From Rock Hill, SC the Herald reports this is a day when Christians
“...confront our frailness, our failures,” ...“and the ashes symbolize our broken dreams.”

Services will start today around sunrise and will go far past nightfall. It will happen all over the earth. People with ashes on their foreheads dispersing into the day and night to try to make a world of record unemployment, broken dreams, and foreclosures.

The ashes do not always inspire.

“One time, years ago in Rock Hill, so many people left a service at the Oratory on Ash Wednesday and went to the old Revco pharmacy there in the Beatty Plaza on Cherry Road...the clerk thought it was a cult coming in. She called the police.”

The cops came to find people with gray forehead smears in the shape of the cross, hands clasped in prayer. There was no cult.

Just hope.

Sunday, February 14, 2010

St. Valentine's Day

Happy Valentine's Day to all.  Here is a bit of information from Catholic Encyclopedia about how the date and celebration came about:
The popular customs associated with Saint Valentine's Day undoubtedly had their origin in a conventional belief generally received in England and France during the Middle Ages, that on 14 February, i.e. half way through the second month of the year, the birds began to pair. Thus in Chaucer's Parliament of Foules we read:
...For this was sent on Seynt Valentyne's day
...Whan every foul cometh ther to choose his mate.

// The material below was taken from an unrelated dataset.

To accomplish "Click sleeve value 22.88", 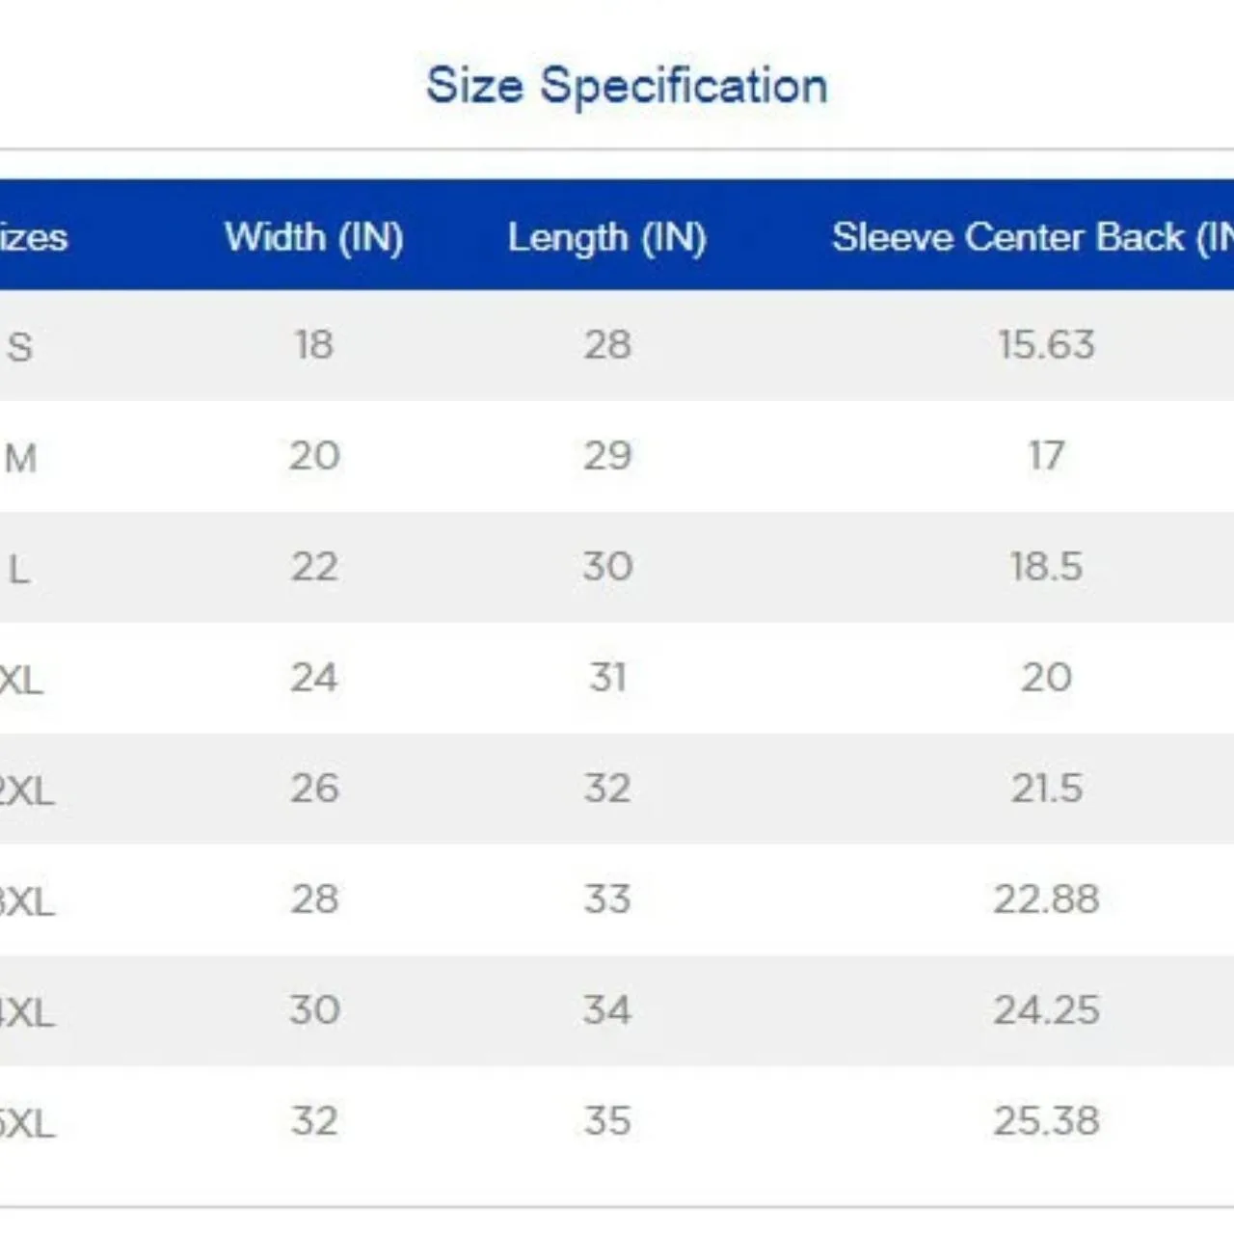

For this reason the day was looked upon as specially consecrated to lovers and as a proper occasion for writing love letters and sending lovers' tokens. Both the French and English literatures of the fourteenth and fifteenth centuries contain allusions to the practice. Perhaps the earliest to be found is in the 34th and 35th Ballades of the bilingual poet, John Gower, written in French; but Lydgate and Clauvowe supply other examples. Those who chose each other under these circumstances seem to have been called by each other their Valentines.
So how did chocolates become associated with this celebration?  Your turn to do a look-up.